15.3 Virtual Memory Manager (VM) Tunable Parameters

When tuning the VM it should be understood that some of the changes will take time to affect the workload and take full effect. If the workload changes throughout the day, it may behave very differently at different times. A change that increases throughput under some conditions may decrease it under other conditions.

15.3.1 Reclaim Ratios

/proc/sys/vm/swappiness

This control is used to define how aggressively the kernel swaps out anonymous memory relative to pagecache and other caches. Increasing the value increases the amount of swapping. The default value is 60.

Swap I/O tends to be much less efficient than other I/O. However, some pagecache pages will be accessed much more frequently than less used anonymous memory. The right balance should be found here.

If swap activity is observed during slowdowns, it may be worth reducing this parameter. If there is a lot of I/O activity and the amount of pagecache in the system is rather small, or if there are large dormant applications running, increasing this value might improve performance.
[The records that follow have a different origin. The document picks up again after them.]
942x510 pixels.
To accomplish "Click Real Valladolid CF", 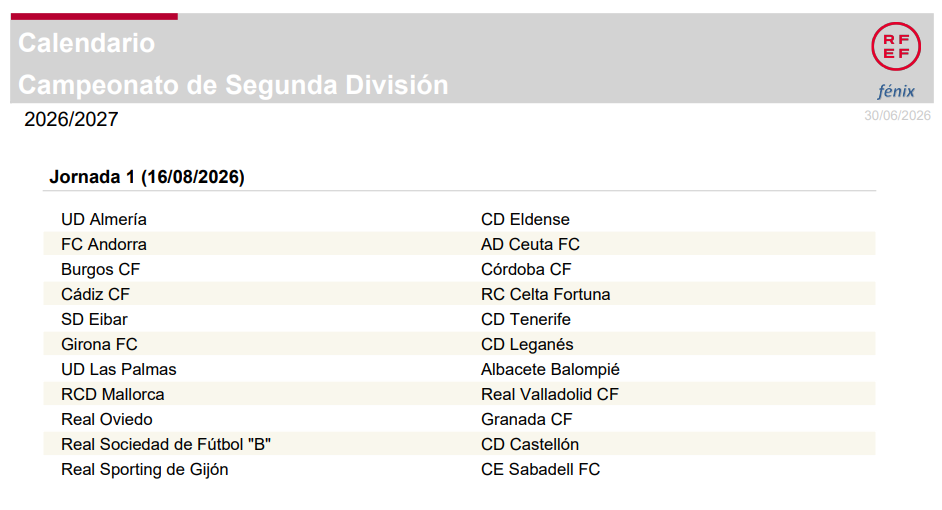I will pos(550,395).
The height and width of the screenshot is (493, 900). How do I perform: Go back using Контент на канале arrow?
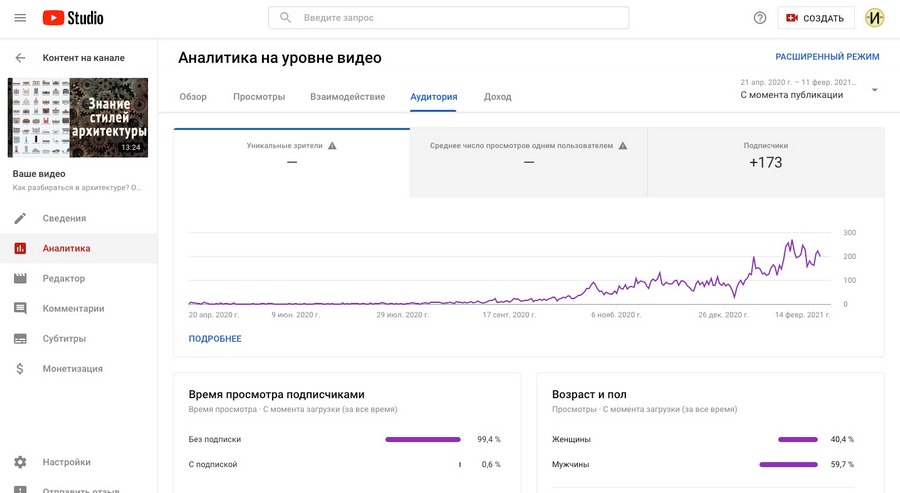coord(20,58)
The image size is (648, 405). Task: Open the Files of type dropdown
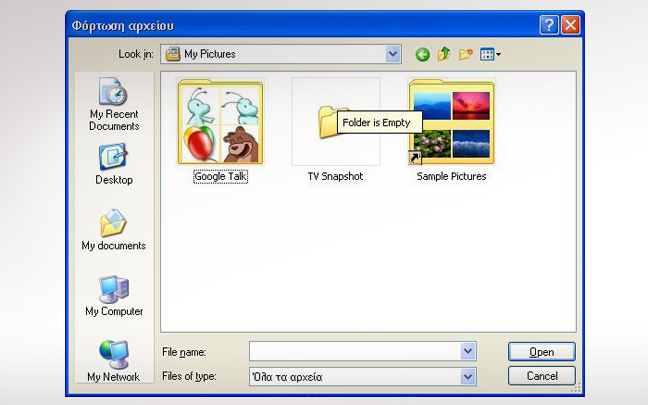[468, 376]
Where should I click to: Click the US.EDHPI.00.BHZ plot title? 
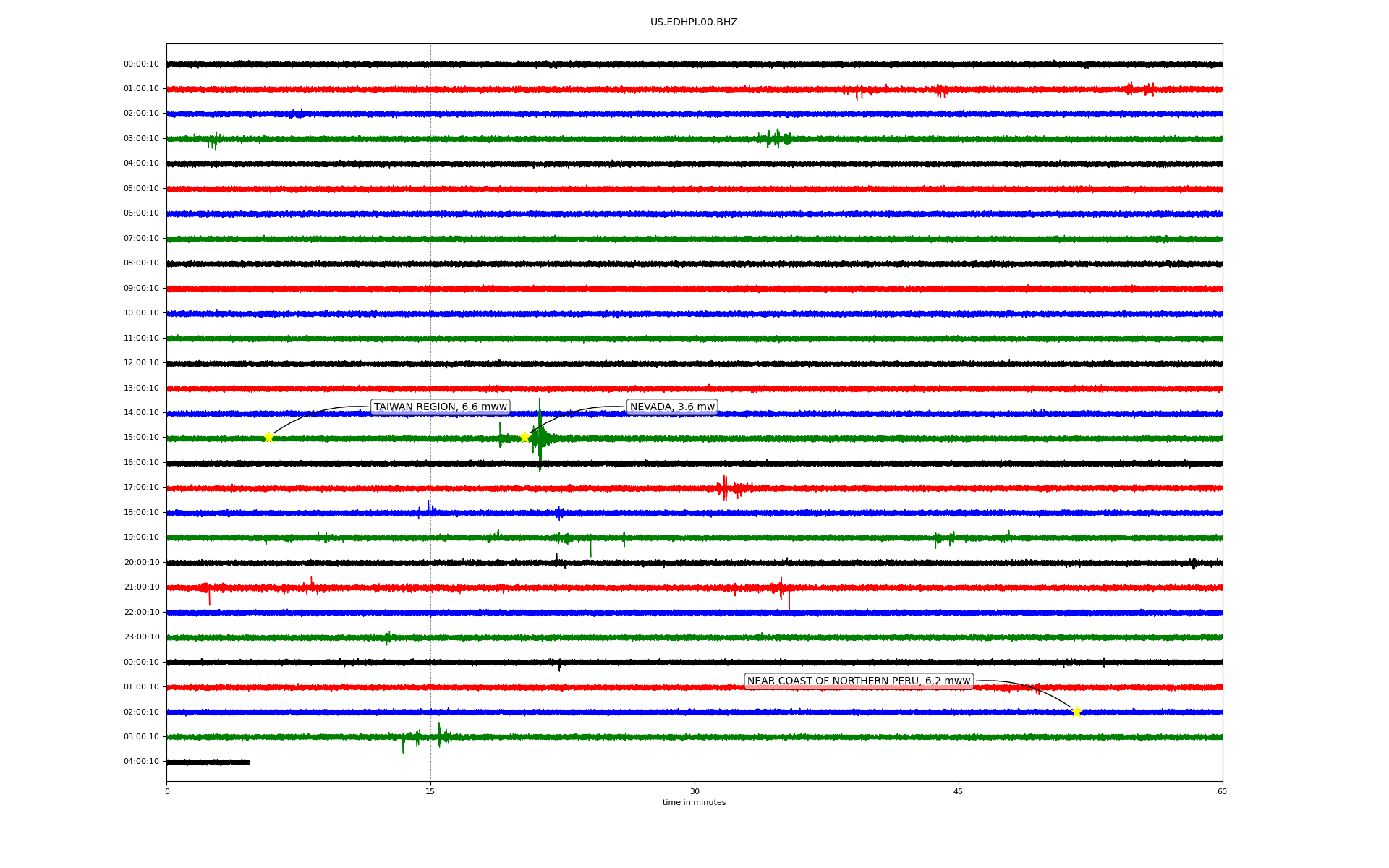[694, 22]
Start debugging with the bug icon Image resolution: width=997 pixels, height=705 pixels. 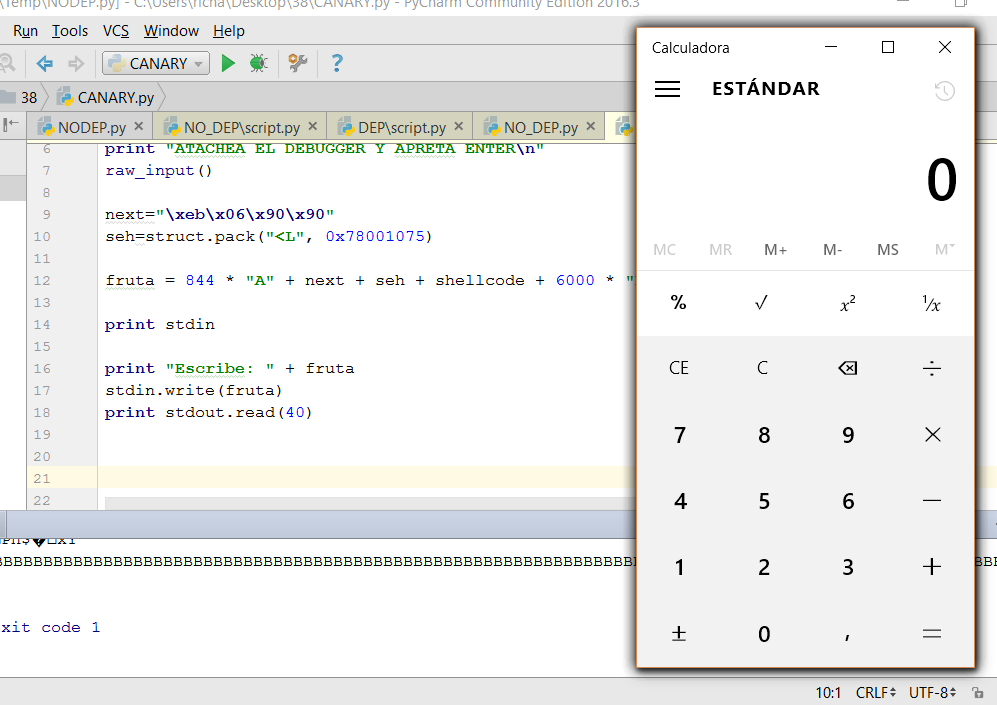pos(258,64)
Note that the more data is swapped out, the longer the system will take to swap data back in when it is needed.

/proc/sys/vm/vfs_cache_pressure

This variable controls the tendency of the kernel to reclaim the memory which is used for caching of VFS caches, versus pagecache and swap. Increasing this value increases the rate at which VFS caches are reclaimed.

It is difficult to know when this should be changed, other than by experimentation. The slabtop command (part of the package procps) shows top memory objects used by the kernel. The vfs caches are the "dentry" and the "*_inode_cache" objects. If these are consuming a large amount of memory in relation to pagecache, it may be worth trying to increase pressure. Could also help to reduce swapping. The default value is 100.

/proc/sys/vm/min_free_kbytes

This controls the amount of memory that is kept free for use by special reserves including atomic allocations (those which cannot wait for reclaim). This should not normally be lowered unless the system is being very carefully tuned for memory usage (normally useful for embedded rather than server applications). If page allocation failure messages and stack traces are frequently seen in logs, min_free_kbytes could be increased until the errors disappear. There is no need for concern, if these messages are very infrequent. The default value depends on the amount of RAM.

15.3.2 Writeback Parameters

One important change in writeback behavior since openSUSE 10 is that modification to file-backed mmap() memory is accounted immediately as dirty memory (and subject to writeback). Whereas previously it would only be subject to writeback after it was unmapped, upon an msync() system call, or under heavy memory pressure.

Some applications do not expect mmap modifications to be subject to such writeback behavior, and performance can be reduced. Berkeley DB (and applications using it) is one known example that can cause problems. Increasing writeback ratios and times can improve this type of slowdown.

/proc/sys/vm/dirty_background_ratio

This is the percentage of the total amount of free and reclaimable memory. When the amount of dirty pagecache exceeds this percentage, writeback threads start writing back dirty memory. The default value is 10 (%).

/proc/sys/vm/dirty_ratio

Similar percentage value as above. When this is exceeded, applications that want to write to the pagecache are blocked and start performing writeback as well. The default value is 40 (%).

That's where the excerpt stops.